◆ PROBLEM: In the forum thread about Pano Paphos, why does haymarket suspect there might be some reason people avoid living there? Explain in one to three sentences.
══ READING TEXT
# Pano Paphos



## haymarket (May 23, 2010)

Hello everyone,

As we are on our way to Cyprus from Denmark, arriving 1st November and still searching for the ideal home. We do feel that village life might be too quiet for us as we are used to town living here, but we are keeping our options open as we don't really know until we arrive, and the villages look beautiful. This might be a silly question, but does no one ever live in Pano Paphos and why is that? Is it too far or too busy? I ask because there seems to be many large apartments and houses for rent at reasonable prices, so there might be another reason for this?
Is it too far from the coast perhaps or too much traffic? Any feedback would be appreciated as the prices seem very reasonable for the size of the properties.


----------



## Veronica (Apr 5, 2008)

Pano Paphos (upper Paphos) is the main business area while Kato Paphos(lower Paphos) is the tourist area. Incidentally many people pronounce it Kayto Paphos, the correct pronunciation is Katto Paphos.

The old town, the market, the courts and main banks, the main police station, the town hall etc. All of these are in Pano Paphos. I see no reason why anyone who wants to be in the thick of things should not live in that part of town if that s what appeals to them. It is certainly a very busy area with lots of traffic.


----------



## haymarket (May 23, 2010)

Veronica said:


> Pano Paphos (upper Paphos) is the main business area while Kato Paphos(lower Paphos) is the tourist area. Incidentally many people pronounce it Kayto Paphos, the correct pronunciation is Katto Paphos.
> 
> The old town, the market, the courts and main banks, the main police station, the town hall etc. All of these are in Pano Paphos. I see no reason why anyone who wants to be in the thick of things should not live in that part of town if that s what appeals to them. It is certainly a very busy area with lots of traffic.


Ok. Thank you Veronika, that makes sense so I guess there must be some expats living there, those who like to live in towns in the midst of things so to speak.


----------



## kat1976 (Sep 11, 2012)

Hi Haymarket.

I dont have any experience regarding area of Paphos, as we live in Limassol. We moved from Copenhagen (Sølvtorvet mellem Nørreport og Østerport station) to Limassol in feb. 2012. We are both danes. As I recall you live in Frederiksberg? We live downtown Limassol and it is difficult not to compare with Copenhagen. 

Anyway if you have any questions etc. just let me know.


----------



## haymarket (May 23, 2010)

kat1976 said:


> Hi Haymarket.
> 
> I dont have any experience regarding area of Paphos, as we live in Limassol. We moved from Copenhagen (Sølvtorvet mellem Nørreport og Østerport station) to Limassol in feb. 2012. We are both danes. As I recall you live in Frederiksberg? We live downtown Limassol and it is difficult not to compare with Copenhagen.
> 
> Anyway if you have any questions etc. just let me know.
════
══ RECORDED DATA
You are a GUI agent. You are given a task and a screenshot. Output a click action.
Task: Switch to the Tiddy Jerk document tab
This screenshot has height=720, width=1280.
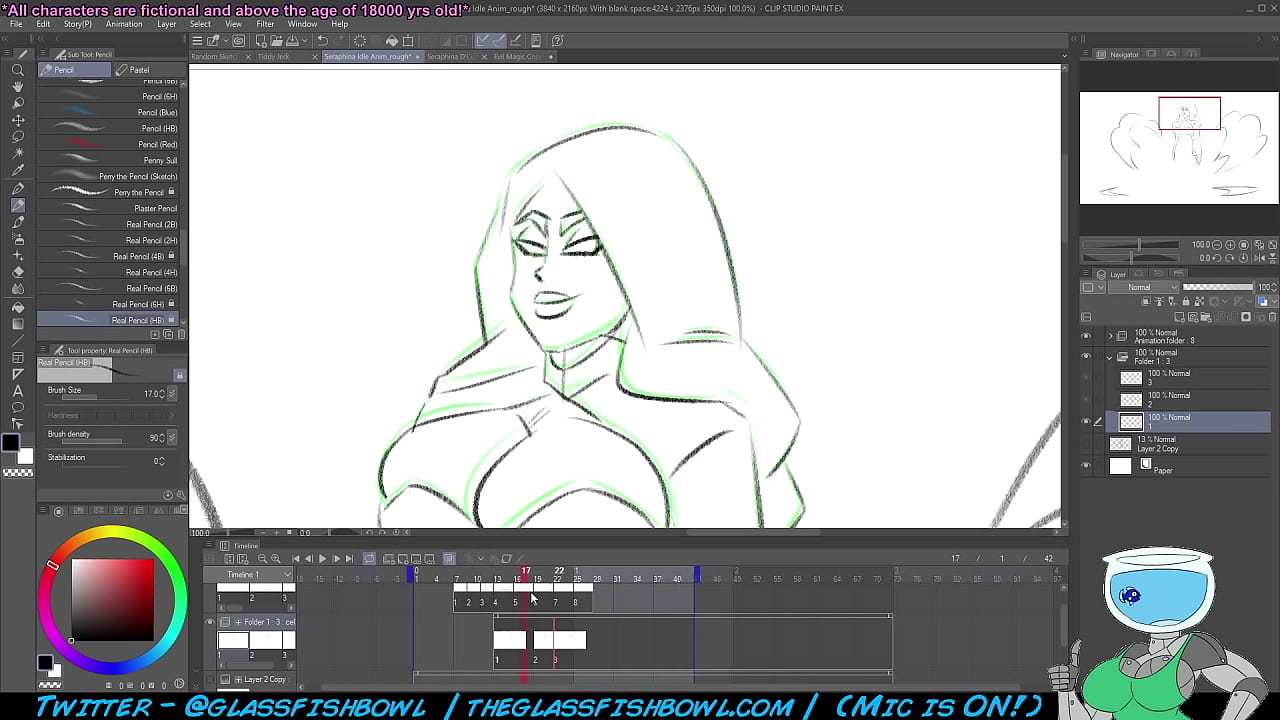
════
◆ TASK OUTPUT: haymarket notices that many large apartments and houses in Pano Paphos are for rent at reasonable prices for their size. That makes them wonder whether the area is too far from the coast or has too much traffic.